(WHAT TO WORK ON) Quote the listing below verbatim, starting at its first line and ending at the line that contains "I will point(127,61).".

═══ EXCERPTED DATA ═══

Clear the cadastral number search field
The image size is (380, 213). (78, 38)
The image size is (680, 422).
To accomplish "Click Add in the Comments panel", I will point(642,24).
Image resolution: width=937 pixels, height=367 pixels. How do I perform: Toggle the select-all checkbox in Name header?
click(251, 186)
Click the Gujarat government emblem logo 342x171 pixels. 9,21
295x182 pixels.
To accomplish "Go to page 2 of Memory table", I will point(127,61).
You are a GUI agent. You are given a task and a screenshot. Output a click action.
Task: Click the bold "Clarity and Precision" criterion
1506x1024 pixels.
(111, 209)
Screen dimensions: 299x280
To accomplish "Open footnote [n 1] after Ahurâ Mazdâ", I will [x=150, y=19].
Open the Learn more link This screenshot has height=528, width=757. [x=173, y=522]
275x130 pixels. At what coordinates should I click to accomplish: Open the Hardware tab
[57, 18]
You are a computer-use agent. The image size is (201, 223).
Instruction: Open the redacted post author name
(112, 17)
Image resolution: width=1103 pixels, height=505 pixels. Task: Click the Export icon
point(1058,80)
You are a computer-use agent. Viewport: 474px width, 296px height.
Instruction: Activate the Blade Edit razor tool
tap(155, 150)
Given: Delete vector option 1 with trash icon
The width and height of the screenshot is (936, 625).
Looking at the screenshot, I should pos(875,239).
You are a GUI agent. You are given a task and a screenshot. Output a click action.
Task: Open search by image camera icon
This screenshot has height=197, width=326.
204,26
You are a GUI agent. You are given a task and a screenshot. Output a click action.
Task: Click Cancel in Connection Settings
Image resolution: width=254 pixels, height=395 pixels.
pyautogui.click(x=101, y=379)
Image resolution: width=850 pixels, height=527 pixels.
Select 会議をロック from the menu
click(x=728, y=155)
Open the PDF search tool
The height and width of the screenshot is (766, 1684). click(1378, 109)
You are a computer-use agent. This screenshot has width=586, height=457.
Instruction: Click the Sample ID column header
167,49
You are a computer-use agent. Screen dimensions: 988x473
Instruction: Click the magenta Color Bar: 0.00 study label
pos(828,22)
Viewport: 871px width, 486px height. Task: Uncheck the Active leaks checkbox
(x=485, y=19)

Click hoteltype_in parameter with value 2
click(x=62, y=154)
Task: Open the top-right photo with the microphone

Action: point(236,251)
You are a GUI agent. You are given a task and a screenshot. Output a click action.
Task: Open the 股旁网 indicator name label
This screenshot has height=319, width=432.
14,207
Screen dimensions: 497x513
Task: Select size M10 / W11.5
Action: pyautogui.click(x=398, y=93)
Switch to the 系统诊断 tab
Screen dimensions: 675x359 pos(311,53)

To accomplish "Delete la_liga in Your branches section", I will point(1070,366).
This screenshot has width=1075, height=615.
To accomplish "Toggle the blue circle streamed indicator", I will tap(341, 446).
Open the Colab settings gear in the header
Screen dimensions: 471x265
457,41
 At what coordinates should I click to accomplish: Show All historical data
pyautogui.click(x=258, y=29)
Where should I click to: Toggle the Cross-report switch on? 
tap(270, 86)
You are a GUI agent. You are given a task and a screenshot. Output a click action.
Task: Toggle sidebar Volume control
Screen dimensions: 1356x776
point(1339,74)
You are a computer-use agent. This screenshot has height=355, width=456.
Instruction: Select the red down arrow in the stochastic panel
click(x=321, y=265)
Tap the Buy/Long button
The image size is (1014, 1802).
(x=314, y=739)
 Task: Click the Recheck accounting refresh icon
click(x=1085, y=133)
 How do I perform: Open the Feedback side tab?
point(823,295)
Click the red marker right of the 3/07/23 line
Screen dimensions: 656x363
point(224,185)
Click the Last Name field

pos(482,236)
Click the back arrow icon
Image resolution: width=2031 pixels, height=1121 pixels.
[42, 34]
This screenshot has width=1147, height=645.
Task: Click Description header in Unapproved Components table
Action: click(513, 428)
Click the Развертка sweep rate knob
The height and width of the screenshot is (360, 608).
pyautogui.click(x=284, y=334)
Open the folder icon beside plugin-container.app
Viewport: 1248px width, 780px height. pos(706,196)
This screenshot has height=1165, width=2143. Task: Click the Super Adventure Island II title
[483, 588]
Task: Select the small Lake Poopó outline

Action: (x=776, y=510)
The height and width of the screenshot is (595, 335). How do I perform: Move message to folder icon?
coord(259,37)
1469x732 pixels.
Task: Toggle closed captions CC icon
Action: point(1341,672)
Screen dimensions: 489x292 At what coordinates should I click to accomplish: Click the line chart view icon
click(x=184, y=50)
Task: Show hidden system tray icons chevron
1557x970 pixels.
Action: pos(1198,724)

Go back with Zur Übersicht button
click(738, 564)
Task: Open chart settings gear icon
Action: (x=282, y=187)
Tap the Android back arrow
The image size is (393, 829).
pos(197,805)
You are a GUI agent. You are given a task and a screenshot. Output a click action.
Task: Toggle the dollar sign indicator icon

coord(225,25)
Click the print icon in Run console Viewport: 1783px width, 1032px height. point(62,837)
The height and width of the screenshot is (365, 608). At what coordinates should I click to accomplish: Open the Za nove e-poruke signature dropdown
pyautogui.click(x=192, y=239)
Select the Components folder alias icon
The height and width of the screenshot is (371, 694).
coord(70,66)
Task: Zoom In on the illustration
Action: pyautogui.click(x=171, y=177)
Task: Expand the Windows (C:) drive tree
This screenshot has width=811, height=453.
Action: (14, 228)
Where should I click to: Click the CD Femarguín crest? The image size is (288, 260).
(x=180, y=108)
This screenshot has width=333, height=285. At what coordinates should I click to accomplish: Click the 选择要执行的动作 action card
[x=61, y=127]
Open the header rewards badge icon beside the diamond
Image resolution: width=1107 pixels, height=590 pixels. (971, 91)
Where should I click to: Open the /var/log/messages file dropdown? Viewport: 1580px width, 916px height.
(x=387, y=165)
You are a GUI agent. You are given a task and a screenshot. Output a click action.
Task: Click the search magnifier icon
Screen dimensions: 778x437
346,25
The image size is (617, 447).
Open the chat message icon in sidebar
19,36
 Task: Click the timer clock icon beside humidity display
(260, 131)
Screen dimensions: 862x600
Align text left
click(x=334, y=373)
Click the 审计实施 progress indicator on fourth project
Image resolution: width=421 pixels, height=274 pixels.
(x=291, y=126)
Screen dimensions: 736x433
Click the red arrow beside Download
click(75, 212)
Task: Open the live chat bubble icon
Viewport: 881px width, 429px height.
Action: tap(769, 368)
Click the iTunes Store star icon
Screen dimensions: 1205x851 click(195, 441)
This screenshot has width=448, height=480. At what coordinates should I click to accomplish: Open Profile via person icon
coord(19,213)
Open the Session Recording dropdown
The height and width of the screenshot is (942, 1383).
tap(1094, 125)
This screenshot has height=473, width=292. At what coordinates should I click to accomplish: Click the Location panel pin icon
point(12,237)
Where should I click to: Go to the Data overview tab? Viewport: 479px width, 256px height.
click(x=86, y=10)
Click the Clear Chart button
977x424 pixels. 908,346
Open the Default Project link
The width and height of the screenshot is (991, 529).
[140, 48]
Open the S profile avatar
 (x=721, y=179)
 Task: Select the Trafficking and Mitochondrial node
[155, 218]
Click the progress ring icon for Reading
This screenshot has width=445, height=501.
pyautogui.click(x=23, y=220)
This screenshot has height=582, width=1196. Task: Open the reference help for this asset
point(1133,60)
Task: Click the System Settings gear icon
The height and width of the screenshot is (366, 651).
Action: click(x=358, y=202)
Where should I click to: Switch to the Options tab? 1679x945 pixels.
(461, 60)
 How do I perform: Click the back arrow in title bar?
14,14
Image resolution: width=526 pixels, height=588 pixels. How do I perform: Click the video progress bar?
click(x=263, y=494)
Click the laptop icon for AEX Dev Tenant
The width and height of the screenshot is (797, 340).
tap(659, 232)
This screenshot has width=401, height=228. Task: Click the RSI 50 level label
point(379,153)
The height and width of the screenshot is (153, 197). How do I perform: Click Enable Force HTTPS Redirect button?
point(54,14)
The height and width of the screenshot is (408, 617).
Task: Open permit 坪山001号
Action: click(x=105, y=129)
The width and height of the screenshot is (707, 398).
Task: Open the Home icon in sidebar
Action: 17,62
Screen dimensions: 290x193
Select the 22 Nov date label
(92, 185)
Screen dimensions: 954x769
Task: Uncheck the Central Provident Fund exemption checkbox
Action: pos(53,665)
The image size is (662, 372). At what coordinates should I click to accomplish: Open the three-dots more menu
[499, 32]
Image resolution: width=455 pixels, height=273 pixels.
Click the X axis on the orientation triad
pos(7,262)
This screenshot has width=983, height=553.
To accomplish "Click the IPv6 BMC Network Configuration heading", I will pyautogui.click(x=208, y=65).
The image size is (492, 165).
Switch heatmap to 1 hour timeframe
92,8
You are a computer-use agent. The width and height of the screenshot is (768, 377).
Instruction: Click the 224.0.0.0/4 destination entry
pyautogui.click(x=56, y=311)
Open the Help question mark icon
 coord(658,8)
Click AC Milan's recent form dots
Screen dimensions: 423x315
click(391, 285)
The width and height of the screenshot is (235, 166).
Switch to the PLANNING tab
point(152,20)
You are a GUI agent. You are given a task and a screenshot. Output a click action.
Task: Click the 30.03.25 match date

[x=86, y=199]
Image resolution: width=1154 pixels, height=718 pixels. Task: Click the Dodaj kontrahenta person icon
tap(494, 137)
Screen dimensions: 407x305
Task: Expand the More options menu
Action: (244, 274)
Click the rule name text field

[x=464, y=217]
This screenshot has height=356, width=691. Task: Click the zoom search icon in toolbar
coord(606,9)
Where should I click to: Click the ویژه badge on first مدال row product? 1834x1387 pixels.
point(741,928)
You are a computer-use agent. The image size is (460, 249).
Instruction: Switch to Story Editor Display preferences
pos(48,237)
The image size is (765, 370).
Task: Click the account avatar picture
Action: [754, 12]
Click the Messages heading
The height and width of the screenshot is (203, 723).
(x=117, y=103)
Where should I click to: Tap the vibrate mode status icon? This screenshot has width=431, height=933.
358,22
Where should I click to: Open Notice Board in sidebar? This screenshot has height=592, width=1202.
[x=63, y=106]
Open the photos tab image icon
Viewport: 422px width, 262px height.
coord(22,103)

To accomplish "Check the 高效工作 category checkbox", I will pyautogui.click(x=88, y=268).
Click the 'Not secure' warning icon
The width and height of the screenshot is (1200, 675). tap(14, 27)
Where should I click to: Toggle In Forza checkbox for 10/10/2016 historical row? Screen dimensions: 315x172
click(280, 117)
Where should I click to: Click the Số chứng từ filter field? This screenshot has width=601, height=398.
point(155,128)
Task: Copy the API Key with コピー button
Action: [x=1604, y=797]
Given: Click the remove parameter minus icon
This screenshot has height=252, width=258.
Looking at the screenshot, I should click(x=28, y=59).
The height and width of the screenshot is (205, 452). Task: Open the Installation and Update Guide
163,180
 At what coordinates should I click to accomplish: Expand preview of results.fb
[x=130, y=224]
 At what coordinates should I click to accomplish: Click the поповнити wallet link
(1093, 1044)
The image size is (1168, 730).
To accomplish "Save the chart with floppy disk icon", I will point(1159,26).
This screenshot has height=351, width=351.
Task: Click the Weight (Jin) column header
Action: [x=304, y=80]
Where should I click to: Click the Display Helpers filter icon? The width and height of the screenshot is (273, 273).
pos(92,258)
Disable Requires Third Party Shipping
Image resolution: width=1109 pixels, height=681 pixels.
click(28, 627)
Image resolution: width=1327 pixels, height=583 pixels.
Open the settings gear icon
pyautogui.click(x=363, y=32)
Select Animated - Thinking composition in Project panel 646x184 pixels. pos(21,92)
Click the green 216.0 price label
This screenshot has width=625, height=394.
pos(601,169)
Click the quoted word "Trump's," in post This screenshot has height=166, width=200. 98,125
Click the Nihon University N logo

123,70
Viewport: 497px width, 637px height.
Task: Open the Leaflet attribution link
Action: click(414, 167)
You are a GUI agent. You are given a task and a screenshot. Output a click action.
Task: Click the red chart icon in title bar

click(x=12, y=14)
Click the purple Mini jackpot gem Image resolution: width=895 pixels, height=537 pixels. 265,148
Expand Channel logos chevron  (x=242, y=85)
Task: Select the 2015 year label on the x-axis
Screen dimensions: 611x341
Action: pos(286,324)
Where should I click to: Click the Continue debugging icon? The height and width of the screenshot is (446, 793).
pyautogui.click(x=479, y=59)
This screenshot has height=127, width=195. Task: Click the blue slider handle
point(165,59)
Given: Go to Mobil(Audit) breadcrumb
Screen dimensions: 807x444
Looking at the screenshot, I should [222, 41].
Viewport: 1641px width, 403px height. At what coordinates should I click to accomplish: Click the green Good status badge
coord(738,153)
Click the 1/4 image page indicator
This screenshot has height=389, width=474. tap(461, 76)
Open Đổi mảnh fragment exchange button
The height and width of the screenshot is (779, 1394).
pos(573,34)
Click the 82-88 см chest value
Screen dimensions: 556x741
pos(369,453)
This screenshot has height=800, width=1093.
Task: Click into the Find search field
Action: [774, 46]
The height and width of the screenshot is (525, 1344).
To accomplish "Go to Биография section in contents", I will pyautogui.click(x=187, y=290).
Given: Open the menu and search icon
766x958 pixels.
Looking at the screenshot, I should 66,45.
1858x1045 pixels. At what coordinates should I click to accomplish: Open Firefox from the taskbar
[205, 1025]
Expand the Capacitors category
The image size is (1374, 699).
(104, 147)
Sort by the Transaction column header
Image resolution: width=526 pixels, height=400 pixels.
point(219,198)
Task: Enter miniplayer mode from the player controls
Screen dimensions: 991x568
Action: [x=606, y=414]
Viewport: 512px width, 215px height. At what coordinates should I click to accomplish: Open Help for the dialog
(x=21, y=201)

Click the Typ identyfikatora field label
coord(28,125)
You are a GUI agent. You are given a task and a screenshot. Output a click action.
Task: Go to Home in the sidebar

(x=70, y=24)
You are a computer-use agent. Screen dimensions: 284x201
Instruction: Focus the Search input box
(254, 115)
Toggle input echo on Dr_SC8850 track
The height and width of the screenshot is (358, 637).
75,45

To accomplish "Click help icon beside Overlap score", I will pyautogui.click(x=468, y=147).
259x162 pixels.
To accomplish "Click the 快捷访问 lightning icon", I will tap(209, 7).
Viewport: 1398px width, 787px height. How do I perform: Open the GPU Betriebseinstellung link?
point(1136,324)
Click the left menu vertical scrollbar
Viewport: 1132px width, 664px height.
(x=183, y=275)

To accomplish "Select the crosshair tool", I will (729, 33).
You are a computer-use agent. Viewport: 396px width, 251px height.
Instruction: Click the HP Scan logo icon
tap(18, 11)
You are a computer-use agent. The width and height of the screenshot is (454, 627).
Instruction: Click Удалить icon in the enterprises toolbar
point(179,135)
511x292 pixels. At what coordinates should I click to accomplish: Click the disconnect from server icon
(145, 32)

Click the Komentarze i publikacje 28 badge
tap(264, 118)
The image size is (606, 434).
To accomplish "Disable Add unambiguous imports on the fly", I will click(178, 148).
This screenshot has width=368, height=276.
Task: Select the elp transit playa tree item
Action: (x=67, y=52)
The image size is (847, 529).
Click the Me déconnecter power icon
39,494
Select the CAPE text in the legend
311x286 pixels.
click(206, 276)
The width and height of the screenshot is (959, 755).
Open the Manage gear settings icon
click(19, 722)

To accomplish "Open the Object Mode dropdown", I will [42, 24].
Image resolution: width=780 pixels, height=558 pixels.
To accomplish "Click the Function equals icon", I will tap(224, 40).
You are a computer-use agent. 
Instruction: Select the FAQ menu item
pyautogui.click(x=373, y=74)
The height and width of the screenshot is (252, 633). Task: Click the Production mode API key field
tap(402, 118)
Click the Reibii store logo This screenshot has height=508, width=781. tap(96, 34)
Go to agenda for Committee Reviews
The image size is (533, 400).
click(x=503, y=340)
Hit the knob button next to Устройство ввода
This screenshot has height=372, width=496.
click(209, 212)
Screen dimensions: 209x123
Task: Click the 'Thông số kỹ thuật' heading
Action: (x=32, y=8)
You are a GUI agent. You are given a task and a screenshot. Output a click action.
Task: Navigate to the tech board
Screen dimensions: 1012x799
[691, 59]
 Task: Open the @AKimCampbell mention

═══

(FINISHED TASK)
Clear the cadastral number search field
The image size is (380, 213). (78, 38)
The image size is (680, 422).
To accomplish "Click Add in the Comments panel", I will point(642,24).
Image resolution: width=937 pixels, height=367 pixels. How do I perform: Toggle the select-all checkbox in Name header?
click(251, 186)
Click the Gujarat government emblem logo 342x171 pixels. 9,21
295x182 pixels.
To accomplish "Go to page 2 of Memory table", I will point(127,61).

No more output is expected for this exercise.